A U.S. District court has imposed sanctions against the Securities and Exchange Commission for its conduct and actions taken against Utah-based crypto firm DebtBox.

Judge Robert Shelby ruled that the basis for SEC actions against DebtBox, which included freezing assets and obtaining a temporary restraining order following allegations the company engaged in a $50 million cryptocurrency scheme, were based on faulty legal arguments. In his March 18 ruling, Shelby also reprimanded the SEC for engaging in misconduct and failing to correct mistakes even after they were made known to investigators.

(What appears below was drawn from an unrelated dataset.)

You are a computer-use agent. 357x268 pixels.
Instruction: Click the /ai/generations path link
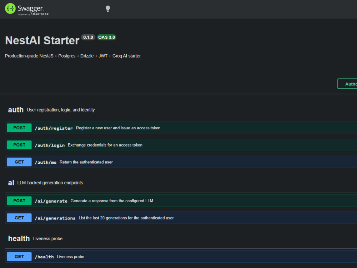click(x=55, y=218)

“The commission’s ... conduct constitutes a gross abuse of the power entrusted to it by Congress and substantially undermined the integrity of these proceedings and the judicial process,” Shelby wrote in his 80-page ruling. “The court makes clear that, while it might hope the commission would hold itself to a higher standard of conduct, the court does not impose an elevated standard here. It simply expects the commission to comport with the same duties and obligations as every other litigant coming before the court.”

Shelby said the evidence used by the SEC to obtain the TRO against DebtBox “lacked any basis in fact” but the agency “nonetheless advanced that evidence in deliberately false and misleading ways.”

Shelby ordered the SEC to compensate DebtBox for its attorneys’ fees associated with the lawsuit as well as costs “for all expenses arising from the TRO and appointment of the receiver — to include payment of all the receiver’s costs and fees.”

In an August filing, the SEC alleged DebtBox, as well as four company principals and over a dozen other named defendants, were connected to a cryptocurrency scheme that defrauded hundreds of investors of nearly $50 million. The agency obtained a TRO on false claims that individuals named in the suit had moved $720,000 overseas in order to hide the assets and were also planning on fleeing the country.